A precise repetition of every line below is the required answer.

• [Data for this exercise]
##########

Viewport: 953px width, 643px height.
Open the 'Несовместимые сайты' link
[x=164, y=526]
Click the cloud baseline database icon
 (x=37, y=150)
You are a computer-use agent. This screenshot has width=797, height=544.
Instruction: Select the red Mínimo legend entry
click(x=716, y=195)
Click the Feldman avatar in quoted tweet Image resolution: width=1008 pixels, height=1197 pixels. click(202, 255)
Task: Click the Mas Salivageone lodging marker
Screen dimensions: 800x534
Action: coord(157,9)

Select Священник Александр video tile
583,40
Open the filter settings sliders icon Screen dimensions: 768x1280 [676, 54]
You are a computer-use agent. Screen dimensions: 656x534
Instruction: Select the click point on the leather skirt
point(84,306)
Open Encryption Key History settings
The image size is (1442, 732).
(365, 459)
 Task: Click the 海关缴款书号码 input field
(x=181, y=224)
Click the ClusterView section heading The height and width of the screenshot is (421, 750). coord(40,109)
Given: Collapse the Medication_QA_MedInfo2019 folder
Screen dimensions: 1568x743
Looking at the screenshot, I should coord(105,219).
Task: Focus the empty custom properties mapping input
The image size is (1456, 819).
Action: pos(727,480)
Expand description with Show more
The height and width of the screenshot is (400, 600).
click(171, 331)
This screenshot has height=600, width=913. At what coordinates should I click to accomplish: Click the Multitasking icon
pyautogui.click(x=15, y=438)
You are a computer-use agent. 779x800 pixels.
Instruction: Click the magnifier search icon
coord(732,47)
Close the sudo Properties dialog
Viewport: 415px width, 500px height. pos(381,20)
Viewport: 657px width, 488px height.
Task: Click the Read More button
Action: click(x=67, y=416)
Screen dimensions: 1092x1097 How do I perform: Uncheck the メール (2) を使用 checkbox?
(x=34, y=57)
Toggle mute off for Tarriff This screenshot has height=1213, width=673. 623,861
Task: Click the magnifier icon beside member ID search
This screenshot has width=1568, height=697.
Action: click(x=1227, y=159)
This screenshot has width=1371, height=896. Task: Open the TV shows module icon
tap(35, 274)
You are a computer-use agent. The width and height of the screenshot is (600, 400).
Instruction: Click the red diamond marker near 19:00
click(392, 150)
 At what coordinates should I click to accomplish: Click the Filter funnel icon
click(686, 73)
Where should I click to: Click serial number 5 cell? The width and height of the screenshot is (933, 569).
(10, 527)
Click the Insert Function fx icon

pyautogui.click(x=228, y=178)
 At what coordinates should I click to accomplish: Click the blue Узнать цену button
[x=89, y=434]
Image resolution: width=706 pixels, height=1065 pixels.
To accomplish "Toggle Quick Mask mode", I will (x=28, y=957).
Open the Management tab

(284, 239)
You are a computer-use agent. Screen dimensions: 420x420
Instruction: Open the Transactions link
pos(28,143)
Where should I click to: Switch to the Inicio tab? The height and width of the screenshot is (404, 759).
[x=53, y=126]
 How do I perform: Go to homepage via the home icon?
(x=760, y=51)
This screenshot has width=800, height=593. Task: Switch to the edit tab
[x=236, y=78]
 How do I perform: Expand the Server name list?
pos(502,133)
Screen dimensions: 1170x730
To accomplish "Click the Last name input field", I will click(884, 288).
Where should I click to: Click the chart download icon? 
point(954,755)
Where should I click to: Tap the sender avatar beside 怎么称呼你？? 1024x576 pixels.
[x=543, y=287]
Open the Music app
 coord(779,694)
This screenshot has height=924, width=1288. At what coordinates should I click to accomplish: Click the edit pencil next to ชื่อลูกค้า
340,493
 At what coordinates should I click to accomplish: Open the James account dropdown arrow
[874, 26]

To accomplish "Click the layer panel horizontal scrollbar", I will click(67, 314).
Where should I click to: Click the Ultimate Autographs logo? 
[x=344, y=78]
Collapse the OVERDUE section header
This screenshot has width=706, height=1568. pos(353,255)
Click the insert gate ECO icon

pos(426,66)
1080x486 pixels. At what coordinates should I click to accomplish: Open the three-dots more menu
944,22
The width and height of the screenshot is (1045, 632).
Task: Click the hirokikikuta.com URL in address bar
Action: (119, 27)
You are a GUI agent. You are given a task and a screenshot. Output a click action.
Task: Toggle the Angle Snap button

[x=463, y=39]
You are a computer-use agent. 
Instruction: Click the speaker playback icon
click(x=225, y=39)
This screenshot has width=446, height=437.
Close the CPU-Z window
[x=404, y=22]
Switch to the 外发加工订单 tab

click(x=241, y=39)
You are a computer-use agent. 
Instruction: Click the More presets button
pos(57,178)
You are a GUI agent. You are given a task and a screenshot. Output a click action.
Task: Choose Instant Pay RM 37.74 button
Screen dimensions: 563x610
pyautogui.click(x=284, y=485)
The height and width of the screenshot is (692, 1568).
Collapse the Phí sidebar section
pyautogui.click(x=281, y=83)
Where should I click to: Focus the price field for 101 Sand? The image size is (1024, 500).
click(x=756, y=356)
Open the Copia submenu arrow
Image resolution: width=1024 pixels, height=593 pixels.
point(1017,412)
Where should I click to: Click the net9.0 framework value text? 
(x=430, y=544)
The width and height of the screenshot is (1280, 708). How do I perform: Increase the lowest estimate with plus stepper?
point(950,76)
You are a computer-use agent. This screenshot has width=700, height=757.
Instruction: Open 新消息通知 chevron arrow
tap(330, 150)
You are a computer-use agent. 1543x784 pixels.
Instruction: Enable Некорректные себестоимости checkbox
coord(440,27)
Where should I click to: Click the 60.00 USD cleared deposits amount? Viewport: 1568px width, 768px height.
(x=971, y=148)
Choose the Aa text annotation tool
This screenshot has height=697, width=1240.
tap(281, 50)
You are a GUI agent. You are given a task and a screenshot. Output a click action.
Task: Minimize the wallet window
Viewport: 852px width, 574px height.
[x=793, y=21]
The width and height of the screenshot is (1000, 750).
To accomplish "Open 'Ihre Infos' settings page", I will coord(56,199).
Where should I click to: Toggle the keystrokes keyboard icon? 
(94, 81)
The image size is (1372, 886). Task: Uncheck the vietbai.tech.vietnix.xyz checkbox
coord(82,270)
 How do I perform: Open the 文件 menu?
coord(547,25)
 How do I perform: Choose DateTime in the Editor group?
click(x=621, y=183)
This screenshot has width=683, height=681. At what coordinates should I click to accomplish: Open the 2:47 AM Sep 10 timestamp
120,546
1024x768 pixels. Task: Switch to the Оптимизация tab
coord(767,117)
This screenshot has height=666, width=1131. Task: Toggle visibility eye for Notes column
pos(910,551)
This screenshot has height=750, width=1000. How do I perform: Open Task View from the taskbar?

##########

• [Worked solution]
Viewport: 953px width, 643px height.
Open the 'Несовместимые сайты' link
[x=164, y=526]
Click the cloud baseline database icon
 (x=37, y=150)
You are a computer-use agent. This screenshot has width=797, height=544.
Instruction: Select the red Mínimo legend entry
click(x=716, y=195)
Click the Feldman avatar in quoted tweet Image resolution: width=1008 pixels, height=1197 pixels. click(202, 255)
Task: Click the Mas Salivageone lodging marker
Screen dimensions: 800x534
Action: coord(157,9)

Select Священник Александр video tile
583,40
Open the filter settings sliders icon Screen dimensions: 768x1280 [676, 54]
You are a computer-use agent. Screen dimensions: 656x534
Instruction: Select the click point on the leather skirt
point(84,306)
Open Encryption Key History settings
The image size is (1442, 732).
(365, 459)
 Task: Click the 海关缴款书号码 input field
(x=181, y=224)
Click the ClusterView section heading The height and width of the screenshot is (421, 750). coord(40,109)
Given: Collapse the Medication_QA_MedInfo2019 folder
Screen dimensions: 1568x743
Looking at the screenshot, I should coord(105,219).
Task: Focus the empty custom properties mapping input
The image size is (1456, 819).
Action: pos(727,480)
Expand description with Show more
The height and width of the screenshot is (400, 600).
click(171, 331)
This screenshot has height=600, width=913. At what coordinates should I click to accomplish: Click the Multitasking icon
pyautogui.click(x=15, y=438)
You are a computer-use agent. 779x800 pixels.
Instruction: Click the magnifier search icon
coord(732,47)
Close the sudo Properties dialog
Viewport: 415px width, 500px height. pos(381,20)
Viewport: 657px width, 488px height.
Task: Click the Read More button
Action: click(x=67, y=416)
Screen dimensions: 1092x1097 How do I perform: Uncheck the メール (2) を使用 checkbox?
(x=34, y=57)
Toggle mute off for Tarriff This screenshot has height=1213, width=673. 623,861
Task: Click the magnifier icon beside member ID search
This screenshot has width=1568, height=697.
Action: click(x=1227, y=159)
This screenshot has width=1371, height=896. Task: Open the TV shows module icon
tap(35, 274)
You are a computer-use agent. The width and height of the screenshot is (600, 400).
Instruction: Click the red diamond marker near 19:00
click(392, 150)
 At what coordinates should I click to accomplish: Click the Filter funnel icon
click(686, 73)
Where should I click to: Click serial number 5 cell? The width and height of the screenshot is (933, 569).
(10, 527)
Click the Insert Function fx icon

pyautogui.click(x=228, y=178)
 At what coordinates should I click to accomplish: Click the blue Узнать цену button
[x=89, y=434]
Image resolution: width=706 pixels, height=1065 pixels.
To accomplish "Toggle Quick Mask mode", I will (x=28, y=957).
Open the Management tab

(284, 239)
You are a computer-use agent. Screen dimensions: 420x420
Instruction: Open the Transactions link
pos(28,143)
Where should I click to: Switch to the Inicio tab? The height and width of the screenshot is (404, 759).
[x=53, y=126]
 How do I perform: Go to homepage via the home icon?
(x=760, y=51)
This screenshot has width=800, height=593. Task: Switch to the edit tab
[x=236, y=78]
 How do I perform: Expand the Server name list?
pos(502,133)
Screen dimensions: 1170x730
To accomplish "Click the Last name input field", I will click(884, 288).
Where should I click to: Click the chart download icon? 
point(954,755)
Where should I click to: Tap the sender avatar beside 怎么称呼你？? 1024x576 pixels.
[x=543, y=287]
Open the Music app
 coord(779,694)
This screenshot has height=924, width=1288. At what coordinates should I click to accomplish: Click the edit pencil next to ชื่อลูกค้า
340,493
 At what coordinates should I click to accomplish: Open the James account dropdown arrow
[874, 26]

To accomplish "Click the layer panel horizontal scrollbar", I will click(67, 314).
Where should I click to: Click the Ultimate Autographs logo? 
[x=344, y=78]
Collapse the OVERDUE section header
This screenshot has width=706, height=1568. pos(353,255)
Click the insert gate ECO icon

pos(426,66)
1080x486 pixels. At what coordinates should I click to accomplish: Open the three-dots more menu
944,22
The width and height of the screenshot is (1045, 632).
Task: Click the hirokikikuta.com URL in address bar
Action: (119, 27)
You are a GUI agent. You are given a task and a screenshot. Output a click action.
Task: Toggle the Angle Snap button

[x=463, y=39]
You are a computer-use agent. 
Instruction: Click the speaker playback icon
click(x=225, y=39)
This screenshot has width=446, height=437.
Close the CPU-Z window
[x=404, y=22]
Switch to the 外发加工订单 tab

click(x=241, y=39)
You are a computer-use agent. 
Instruction: Click the More presets button
pos(57,178)
You are a GUI agent. You are given a task and a screenshot. Output a click action.
Task: Choose Instant Pay RM 37.74 button
Screen dimensions: 563x610
pyautogui.click(x=284, y=485)
The height and width of the screenshot is (692, 1568).
Collapse the Phí sidebar section
pyautogui.click(x=281, y=83)
Where should I click to: Focus the price field for 101 Sand? The image size is (1024, 500).
click(x=756, y=356)
Open the Copia submenu arrow
Image resolution: width=1024 pixels, height=593 pixels.
point(1017,412)
Where should I click to: Click the net9.0 framework value text? 
(x=430, y=544)
The width and height of the screenshot is (1280, 708). How do I perform: Increase the lowest estimate with plus stepper?
point(950,76)
You are a computer-use agent. This screenshot has width=700, height=757.
Instruction: Open 新消息通知 chevron arrow
tap(330, 150)
You are a computer-use agent. 1543x784 pixels.
Instruction: Enable Некорректные себестоимости checkbox
coord(440,27)
Where should I click to: Click the 60.00 USD cleared deposits amount? Viewport: 1568px width, 768px height.
(x=971, y=148)
Choose the Aa text annotation tool
This screenshot has height=697, width=1240.
tap(281, 50)
You are a GUI agent. You are given a task and a screenshot. Output a click action.
Task: Minimize the wallet window
Viewport: 852px width, 574px height.
[x=793, y=21]
The width and height of the screenshot is (1000, 750).
To accomplish "Open 'Ihre Infos' settings page", I will coord(56,199).
Where should I click to: Toggle the keystrokes keyboard icon? 
(94, 81)
The image size is (1372, 886). Task: Uncheck the vietbai.tech.vietnix.xyz checkbox
coord(82,270)
 How do I perform: Open the 文件 menu?
coord(547,25)
 How do I perform: Choose DateTime in the Editor group?
click(x=621, y=183)
This screenshot has width=683, height=681. At what coordinates should I click to accomplish: Open the 2:47 AM Sep 10 timestamp
120,546
1024x768 pixels. Task: Switch to the Оптимизация tab
coord(767,117)
This screenshot has height=666, width=1131. Task: Toggle visibility eye for Notes column
pos(910,551)
This screenshot has height=750, width=1000. How do I perform: Open Task View from the taskbar?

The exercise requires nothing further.